## Your goal
Would you count the lines of the listing that carry the word "Efficiency"? Give only the resulting number.

## Data to examine

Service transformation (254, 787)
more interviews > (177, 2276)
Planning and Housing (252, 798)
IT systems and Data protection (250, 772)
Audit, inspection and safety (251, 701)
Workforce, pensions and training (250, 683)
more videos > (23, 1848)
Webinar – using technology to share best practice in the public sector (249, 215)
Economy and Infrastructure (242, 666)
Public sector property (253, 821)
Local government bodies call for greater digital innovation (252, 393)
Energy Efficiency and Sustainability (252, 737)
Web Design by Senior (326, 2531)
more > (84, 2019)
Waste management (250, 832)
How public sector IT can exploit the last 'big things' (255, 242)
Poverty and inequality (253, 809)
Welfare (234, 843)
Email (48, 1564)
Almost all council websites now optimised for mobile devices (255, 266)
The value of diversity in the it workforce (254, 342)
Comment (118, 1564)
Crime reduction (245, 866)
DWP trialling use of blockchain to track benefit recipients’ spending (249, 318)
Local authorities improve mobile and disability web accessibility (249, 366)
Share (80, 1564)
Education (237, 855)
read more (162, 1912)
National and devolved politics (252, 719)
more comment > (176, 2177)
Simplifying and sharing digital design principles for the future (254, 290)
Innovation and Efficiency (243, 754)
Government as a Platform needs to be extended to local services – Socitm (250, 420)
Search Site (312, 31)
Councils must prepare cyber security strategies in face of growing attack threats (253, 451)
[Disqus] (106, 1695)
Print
...
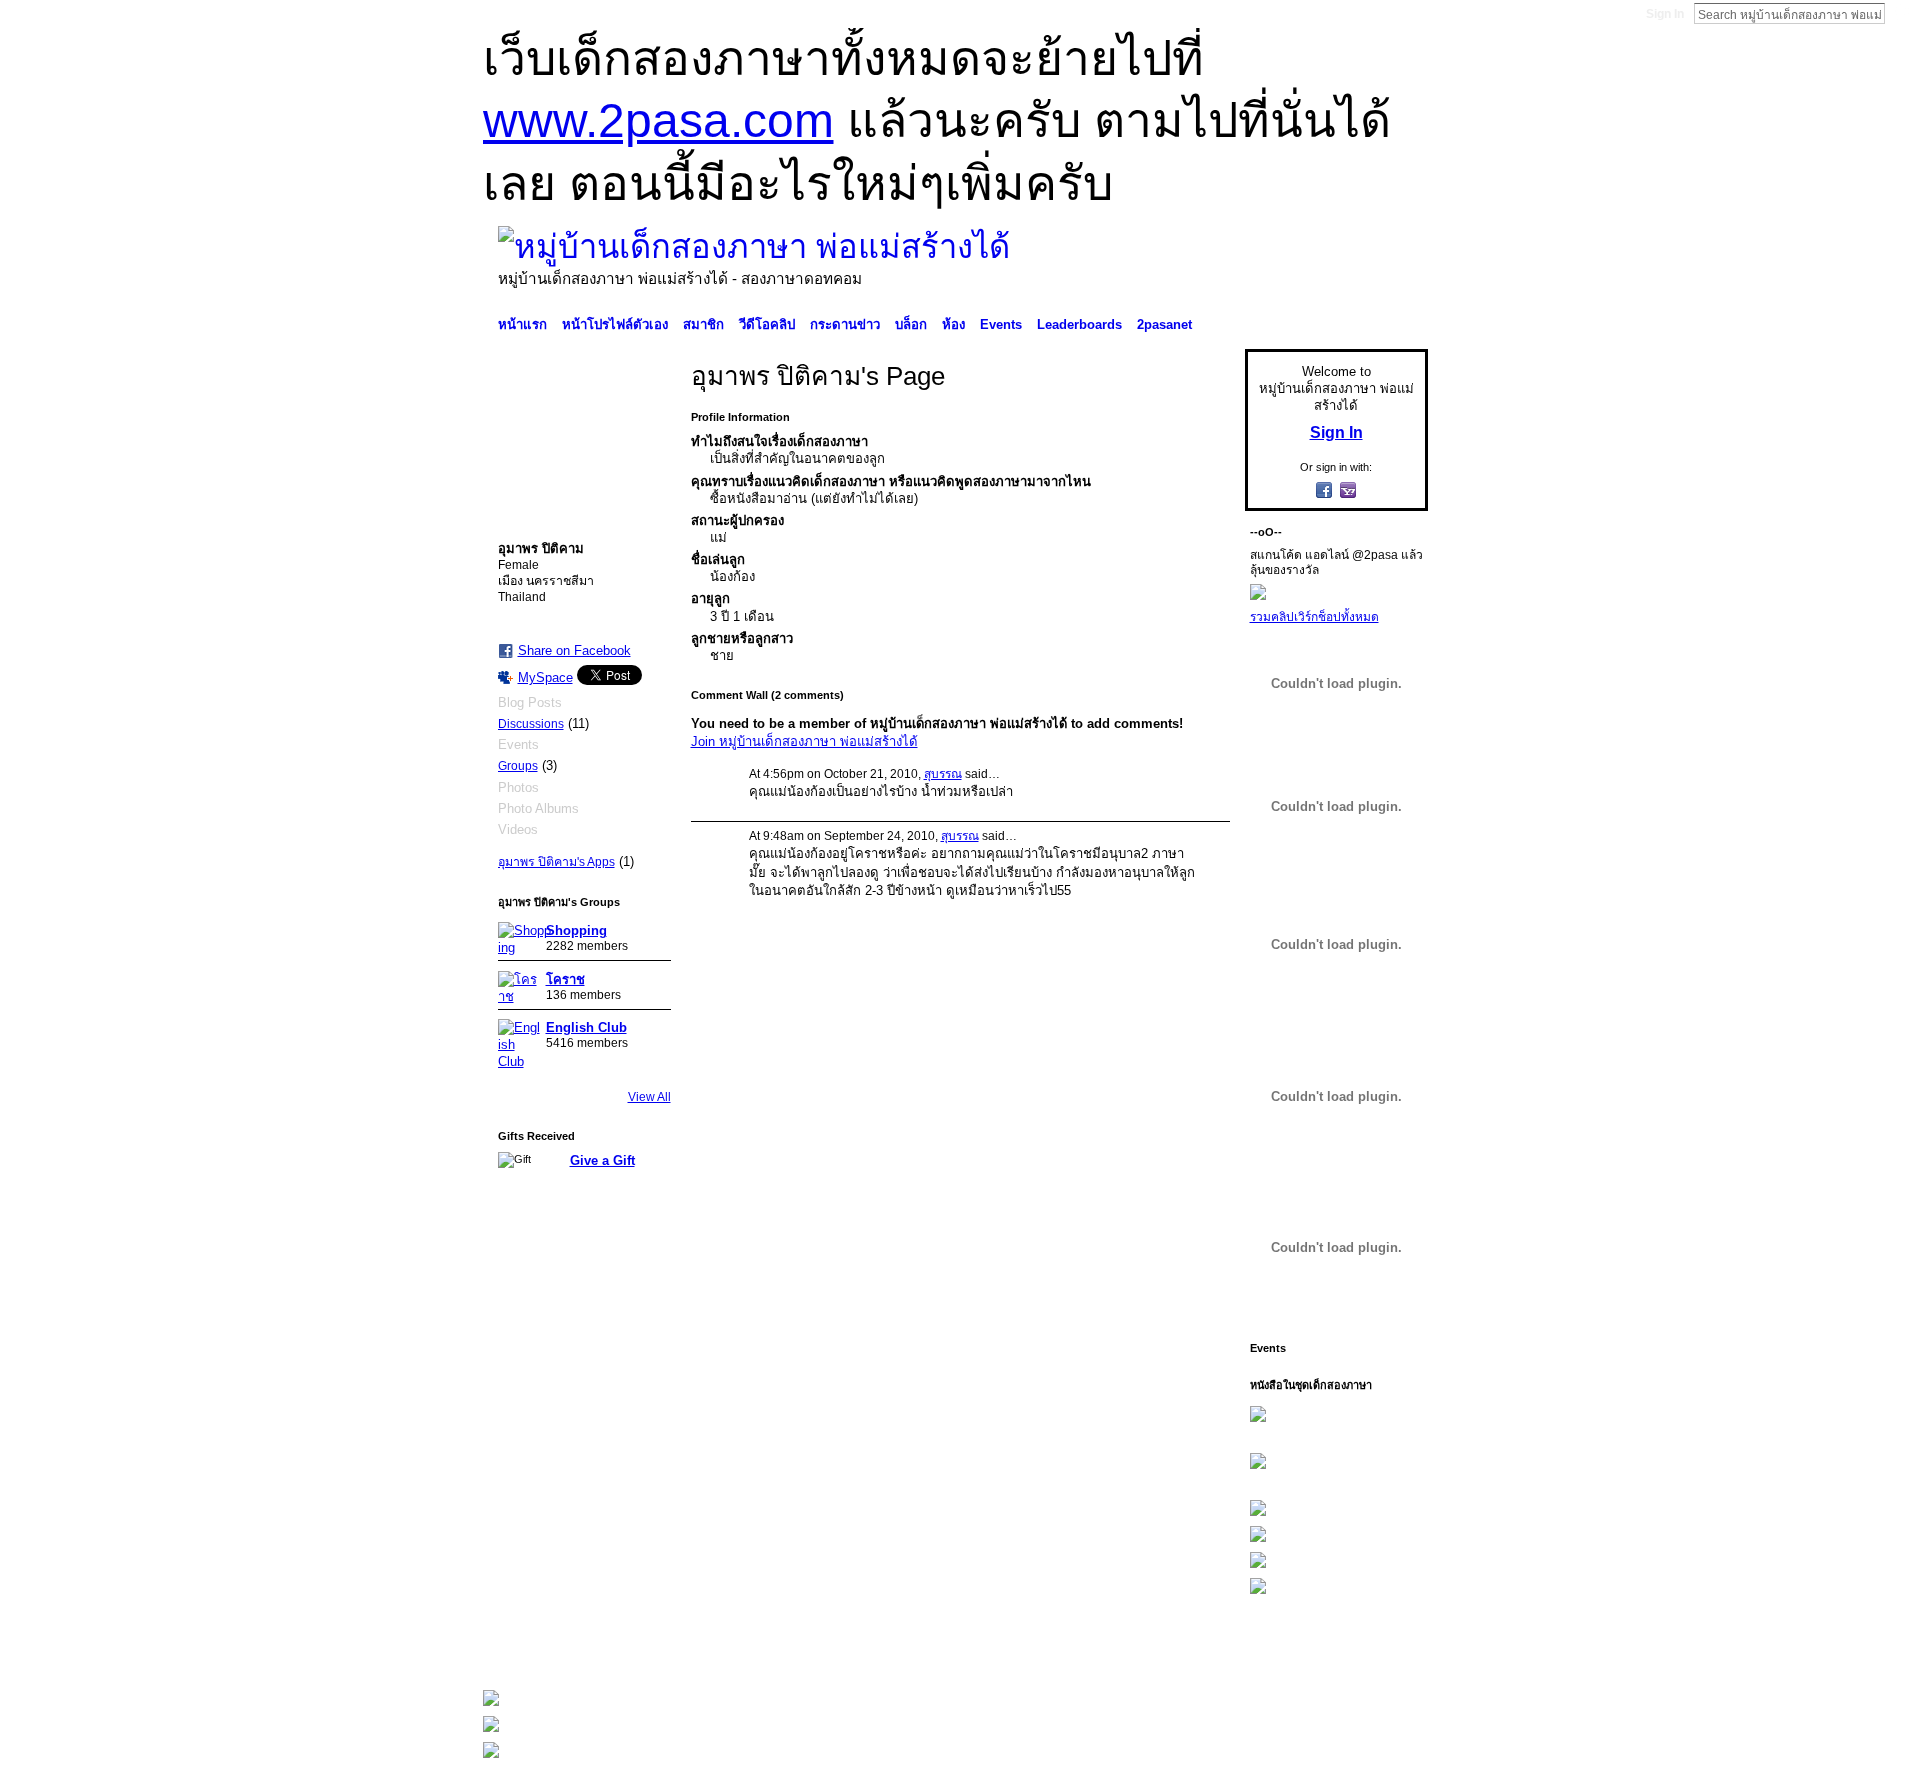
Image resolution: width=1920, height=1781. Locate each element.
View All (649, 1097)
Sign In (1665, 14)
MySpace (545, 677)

## Response to this task
2